Persönliche Erklärung nach Paragraph 31 der Geschäftsordnung des Deutschen Bundestages zur Reform der Hartz IV Regelsätze

Heike Hänsel, MdB, 25. Februar 2011

Persönliche Erklärung zu meinem Abstimmungsverhalten über das Ergebnis des Vermittlungsausschusses

Ich stimme heute gegen das Ergebnis des Vermittlungsausschusses, da ich dieses für völlig inakzeptabel halte. Ein Ergebnis, das schon formal durch eine illegal zustande gekommene Arbeitsgruppe ausgekungelt wurde und die Existenzgrundlage von Millionen von Menschen zu einer billigen Verhandlungsmasse der Hartz IV-Parteien CDU, FDP, SPD und Grüne wurde. Das ist ein Skandal.

Ich stimme dagegen, weil ich deutlich machen will, dass ich eine Politik ablehne, die ohne die Beteiligung der Betroffenen entscheidet. Die Regelsätze werden völlig intransparent festgelegt, das ist in hohem Maße ignorant gegenüber den Vorgaben des Bundesverfassungsgerichts, ich halte das für nicht verfassungskonform.

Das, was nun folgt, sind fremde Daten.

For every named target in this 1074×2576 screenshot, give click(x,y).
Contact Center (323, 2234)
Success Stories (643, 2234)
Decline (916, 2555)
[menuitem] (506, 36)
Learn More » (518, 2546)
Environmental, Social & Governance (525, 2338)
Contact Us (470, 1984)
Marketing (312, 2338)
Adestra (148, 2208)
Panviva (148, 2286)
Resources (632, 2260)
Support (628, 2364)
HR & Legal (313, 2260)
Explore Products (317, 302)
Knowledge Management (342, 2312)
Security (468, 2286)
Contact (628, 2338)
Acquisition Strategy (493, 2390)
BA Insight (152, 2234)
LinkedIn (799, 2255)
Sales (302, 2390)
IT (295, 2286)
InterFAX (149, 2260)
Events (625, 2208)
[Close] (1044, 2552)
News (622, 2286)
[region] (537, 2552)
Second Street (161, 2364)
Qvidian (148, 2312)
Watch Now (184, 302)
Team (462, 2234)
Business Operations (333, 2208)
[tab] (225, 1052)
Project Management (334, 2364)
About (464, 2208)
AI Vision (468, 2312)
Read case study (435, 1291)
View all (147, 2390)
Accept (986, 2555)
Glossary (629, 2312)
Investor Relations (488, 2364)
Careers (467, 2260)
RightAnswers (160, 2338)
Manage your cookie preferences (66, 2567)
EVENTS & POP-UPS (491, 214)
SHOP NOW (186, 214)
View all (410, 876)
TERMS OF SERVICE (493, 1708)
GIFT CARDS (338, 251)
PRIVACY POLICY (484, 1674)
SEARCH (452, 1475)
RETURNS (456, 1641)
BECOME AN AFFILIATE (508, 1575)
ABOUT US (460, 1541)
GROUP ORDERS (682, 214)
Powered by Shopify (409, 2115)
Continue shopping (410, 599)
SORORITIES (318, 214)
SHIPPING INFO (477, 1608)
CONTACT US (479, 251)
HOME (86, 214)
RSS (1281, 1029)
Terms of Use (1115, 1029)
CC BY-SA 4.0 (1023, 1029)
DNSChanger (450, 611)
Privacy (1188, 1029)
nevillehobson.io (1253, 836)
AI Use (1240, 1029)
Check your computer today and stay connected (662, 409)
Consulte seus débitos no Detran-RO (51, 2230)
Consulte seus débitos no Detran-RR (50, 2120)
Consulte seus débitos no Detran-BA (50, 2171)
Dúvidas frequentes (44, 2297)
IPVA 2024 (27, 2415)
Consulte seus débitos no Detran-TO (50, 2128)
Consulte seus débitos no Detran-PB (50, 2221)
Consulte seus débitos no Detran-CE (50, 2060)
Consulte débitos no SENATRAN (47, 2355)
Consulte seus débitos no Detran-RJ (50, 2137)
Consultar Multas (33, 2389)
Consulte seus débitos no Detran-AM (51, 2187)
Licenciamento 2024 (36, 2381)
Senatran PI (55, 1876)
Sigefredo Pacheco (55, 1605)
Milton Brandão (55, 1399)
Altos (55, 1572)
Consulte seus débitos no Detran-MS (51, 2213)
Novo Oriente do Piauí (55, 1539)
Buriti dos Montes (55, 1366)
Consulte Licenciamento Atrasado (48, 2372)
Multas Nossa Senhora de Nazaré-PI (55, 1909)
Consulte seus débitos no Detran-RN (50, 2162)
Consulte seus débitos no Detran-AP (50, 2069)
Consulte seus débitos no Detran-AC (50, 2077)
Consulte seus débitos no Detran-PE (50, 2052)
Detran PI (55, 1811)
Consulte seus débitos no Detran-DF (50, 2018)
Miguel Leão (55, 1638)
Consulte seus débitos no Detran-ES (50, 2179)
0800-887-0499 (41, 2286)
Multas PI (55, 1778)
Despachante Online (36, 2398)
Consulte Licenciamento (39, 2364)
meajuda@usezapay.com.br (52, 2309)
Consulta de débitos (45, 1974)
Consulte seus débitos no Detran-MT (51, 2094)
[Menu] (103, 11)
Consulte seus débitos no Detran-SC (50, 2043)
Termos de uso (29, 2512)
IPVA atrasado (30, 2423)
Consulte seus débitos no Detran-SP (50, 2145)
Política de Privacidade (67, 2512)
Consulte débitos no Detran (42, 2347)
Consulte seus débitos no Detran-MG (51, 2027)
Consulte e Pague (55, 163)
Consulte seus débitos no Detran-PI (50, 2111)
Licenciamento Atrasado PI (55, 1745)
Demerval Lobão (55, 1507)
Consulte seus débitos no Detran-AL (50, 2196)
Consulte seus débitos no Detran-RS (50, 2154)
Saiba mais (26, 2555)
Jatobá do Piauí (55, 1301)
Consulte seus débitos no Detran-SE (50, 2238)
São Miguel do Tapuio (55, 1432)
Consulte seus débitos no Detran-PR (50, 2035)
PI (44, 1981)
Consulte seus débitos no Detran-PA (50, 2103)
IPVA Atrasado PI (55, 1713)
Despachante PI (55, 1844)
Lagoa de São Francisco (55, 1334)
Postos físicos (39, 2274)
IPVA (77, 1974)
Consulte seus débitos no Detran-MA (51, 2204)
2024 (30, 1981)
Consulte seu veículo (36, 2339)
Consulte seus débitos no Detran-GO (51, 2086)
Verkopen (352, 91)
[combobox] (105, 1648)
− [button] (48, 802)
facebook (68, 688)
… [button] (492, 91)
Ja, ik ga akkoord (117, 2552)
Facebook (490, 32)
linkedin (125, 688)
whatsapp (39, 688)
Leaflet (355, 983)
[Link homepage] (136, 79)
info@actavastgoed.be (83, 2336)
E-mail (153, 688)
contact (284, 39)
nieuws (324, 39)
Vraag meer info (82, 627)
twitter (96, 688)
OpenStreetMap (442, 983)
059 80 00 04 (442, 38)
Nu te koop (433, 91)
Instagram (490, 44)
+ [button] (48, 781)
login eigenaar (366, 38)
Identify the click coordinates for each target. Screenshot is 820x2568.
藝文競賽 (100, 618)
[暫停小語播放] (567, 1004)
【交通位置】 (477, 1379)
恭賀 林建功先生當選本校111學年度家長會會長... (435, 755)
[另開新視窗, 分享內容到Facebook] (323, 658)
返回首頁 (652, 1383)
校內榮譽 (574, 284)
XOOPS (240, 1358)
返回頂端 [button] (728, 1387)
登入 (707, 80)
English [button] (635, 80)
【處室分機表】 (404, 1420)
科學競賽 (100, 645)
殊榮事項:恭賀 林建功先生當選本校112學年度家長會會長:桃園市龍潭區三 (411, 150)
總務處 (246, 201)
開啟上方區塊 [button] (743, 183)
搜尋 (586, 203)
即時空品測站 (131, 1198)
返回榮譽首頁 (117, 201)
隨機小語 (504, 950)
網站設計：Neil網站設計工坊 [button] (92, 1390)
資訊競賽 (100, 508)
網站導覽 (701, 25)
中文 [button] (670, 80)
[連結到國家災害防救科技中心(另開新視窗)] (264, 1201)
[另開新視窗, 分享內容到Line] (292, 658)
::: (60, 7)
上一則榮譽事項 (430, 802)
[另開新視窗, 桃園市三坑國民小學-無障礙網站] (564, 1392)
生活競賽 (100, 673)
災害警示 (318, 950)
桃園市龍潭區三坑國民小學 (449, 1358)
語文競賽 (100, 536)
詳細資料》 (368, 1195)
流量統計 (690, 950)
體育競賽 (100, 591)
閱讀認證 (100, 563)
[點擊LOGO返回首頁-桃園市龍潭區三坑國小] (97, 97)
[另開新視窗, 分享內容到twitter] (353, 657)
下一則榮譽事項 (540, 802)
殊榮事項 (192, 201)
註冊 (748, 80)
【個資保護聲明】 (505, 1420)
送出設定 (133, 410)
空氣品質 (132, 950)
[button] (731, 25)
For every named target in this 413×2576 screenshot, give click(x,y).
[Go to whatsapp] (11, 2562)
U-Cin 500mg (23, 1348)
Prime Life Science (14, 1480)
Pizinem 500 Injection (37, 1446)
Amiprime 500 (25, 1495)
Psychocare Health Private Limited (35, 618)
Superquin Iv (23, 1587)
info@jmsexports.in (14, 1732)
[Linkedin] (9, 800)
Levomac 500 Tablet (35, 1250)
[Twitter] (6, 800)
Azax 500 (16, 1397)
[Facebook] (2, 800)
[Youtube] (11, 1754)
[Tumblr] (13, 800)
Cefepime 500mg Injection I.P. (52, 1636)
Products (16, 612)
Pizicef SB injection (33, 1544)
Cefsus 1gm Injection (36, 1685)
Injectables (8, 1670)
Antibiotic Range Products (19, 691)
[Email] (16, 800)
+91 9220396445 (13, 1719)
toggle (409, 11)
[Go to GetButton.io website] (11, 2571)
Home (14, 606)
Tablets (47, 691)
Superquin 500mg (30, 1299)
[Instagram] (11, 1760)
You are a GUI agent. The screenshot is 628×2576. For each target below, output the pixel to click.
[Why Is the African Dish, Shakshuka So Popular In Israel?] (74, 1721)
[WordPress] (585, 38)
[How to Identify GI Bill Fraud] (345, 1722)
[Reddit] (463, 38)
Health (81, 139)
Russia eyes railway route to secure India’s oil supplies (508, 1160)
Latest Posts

Ich stimme gegen diesen schlechten deal, der auf Kosten der Betroffenen gemacht wurde. Ich komme aus Baden-Württemberg und die heutige Entscheidung betrifft in Baden-Württemberg mehr als 346 000 Hartz IV-Beziehende und mehr als 100 000 Leiharbeiterinnen und Leiharbeiter.

Gerade die Leiharbeit boomt in Baden-Württemberg, laut Statistischem Landesamt sind 83 Prozent der neuen Arbeitsplätze in Baden-Württemberg Leihjobs, allein für den Zeitraum Sommer 2009 bis Sommer 2010. Bei Daimler z.B. in Stuttgart-Untertürkheim haben vor der Krise rund 10.000 fest Beschäftige gearbeitet, heute sind es nur noch 9.000. Aber dafür gibt es jetzt fast 700 Leiharbeiter mehr. Mit dem heutigen Beschluss wird es weder das Prinzip „gleicher Lohn für gleiche Arbeit“ in der Leiharbeit noch einen allgemeinen gesetzlichen Mindestlohn geben. Im Klartext, das Lohndumping geht weiter, das ist ein Schlag ins Gesicht der Arbeitnehmerinnen und Arbeitnehmer, deshalb stimme ich dagegen!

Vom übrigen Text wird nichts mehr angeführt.